## Required work
Go through the listing beneath and show each line containing the string "computer".

## Supplied information
----
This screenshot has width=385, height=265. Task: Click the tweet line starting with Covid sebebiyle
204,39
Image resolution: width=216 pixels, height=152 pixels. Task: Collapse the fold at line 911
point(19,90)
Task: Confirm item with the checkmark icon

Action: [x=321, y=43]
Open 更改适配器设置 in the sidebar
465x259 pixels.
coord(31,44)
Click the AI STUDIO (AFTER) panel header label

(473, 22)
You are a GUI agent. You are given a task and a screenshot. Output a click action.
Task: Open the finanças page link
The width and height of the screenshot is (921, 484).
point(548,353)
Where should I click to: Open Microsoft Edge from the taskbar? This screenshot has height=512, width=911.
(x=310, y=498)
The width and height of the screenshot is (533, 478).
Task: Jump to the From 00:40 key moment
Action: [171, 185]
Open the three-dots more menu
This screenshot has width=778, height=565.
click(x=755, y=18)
----
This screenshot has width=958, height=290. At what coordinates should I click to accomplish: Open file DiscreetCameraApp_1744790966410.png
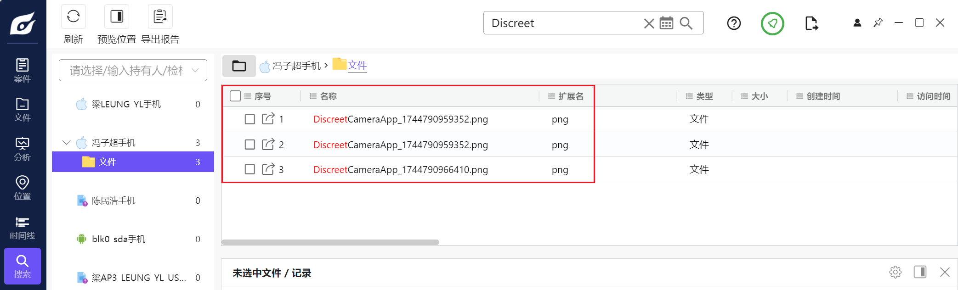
----
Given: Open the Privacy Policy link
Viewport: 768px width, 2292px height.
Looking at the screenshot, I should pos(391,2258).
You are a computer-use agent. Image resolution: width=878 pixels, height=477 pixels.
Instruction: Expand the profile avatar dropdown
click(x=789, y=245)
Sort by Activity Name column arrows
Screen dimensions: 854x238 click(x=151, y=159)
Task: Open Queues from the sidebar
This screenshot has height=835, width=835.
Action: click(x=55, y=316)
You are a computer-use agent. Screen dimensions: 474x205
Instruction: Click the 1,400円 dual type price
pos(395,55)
----
## Response
You are a computer-use agent. Image resolution: width=878 pixels, height=477 pixels.
You are a computer-use agent. Screen dimensions: 474x205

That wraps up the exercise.